[Stored data entries]

+---+

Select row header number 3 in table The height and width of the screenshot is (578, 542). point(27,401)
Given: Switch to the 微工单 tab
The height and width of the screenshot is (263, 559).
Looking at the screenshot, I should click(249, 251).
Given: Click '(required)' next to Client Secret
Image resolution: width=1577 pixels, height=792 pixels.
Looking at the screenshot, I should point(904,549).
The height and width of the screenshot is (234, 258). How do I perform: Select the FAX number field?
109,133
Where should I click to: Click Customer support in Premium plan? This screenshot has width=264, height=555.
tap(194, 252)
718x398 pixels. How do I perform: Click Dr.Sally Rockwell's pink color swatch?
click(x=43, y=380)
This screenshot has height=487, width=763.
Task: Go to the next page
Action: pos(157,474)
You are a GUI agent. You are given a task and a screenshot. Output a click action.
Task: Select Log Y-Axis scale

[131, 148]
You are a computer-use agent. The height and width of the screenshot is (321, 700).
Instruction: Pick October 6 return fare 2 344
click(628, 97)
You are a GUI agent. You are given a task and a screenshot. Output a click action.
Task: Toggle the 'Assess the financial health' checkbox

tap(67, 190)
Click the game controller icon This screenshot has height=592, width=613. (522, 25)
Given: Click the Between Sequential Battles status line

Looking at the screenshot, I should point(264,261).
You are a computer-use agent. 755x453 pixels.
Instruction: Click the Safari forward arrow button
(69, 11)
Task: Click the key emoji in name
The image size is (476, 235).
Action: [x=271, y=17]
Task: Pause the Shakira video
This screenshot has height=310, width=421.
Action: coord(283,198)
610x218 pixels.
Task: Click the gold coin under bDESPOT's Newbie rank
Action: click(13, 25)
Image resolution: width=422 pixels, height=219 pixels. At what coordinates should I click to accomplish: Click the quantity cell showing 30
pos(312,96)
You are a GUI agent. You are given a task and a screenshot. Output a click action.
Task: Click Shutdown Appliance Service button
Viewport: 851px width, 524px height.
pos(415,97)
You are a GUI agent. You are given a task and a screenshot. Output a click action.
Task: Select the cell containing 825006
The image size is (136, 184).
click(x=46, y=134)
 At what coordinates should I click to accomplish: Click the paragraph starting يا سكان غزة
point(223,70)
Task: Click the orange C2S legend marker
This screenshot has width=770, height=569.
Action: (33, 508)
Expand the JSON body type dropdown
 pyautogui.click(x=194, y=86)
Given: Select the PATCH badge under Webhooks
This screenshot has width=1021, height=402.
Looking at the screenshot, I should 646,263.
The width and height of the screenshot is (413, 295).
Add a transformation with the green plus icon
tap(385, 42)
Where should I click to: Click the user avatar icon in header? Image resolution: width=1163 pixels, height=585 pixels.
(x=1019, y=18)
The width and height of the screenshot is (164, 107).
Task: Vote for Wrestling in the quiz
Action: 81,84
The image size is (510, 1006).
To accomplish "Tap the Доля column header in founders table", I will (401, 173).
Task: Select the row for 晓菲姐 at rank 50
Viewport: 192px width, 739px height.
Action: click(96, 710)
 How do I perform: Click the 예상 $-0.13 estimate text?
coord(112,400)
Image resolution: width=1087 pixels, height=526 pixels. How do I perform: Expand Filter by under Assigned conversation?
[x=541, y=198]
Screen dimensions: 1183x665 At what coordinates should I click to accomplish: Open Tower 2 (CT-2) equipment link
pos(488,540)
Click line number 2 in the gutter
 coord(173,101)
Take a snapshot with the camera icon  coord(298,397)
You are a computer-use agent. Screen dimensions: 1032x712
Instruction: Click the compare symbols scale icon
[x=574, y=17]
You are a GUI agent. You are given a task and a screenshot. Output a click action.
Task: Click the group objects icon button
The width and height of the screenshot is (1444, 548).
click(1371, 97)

+---+

Task instructions:
List, from the entries above, every line in which the word "table" shows up.

Response to the task:
Select row header number 3 in table The height and width of the screenshot is (578, 542). point(27,401)
To accomplish "Tap the Доля column header in founders table", I will (401, 173).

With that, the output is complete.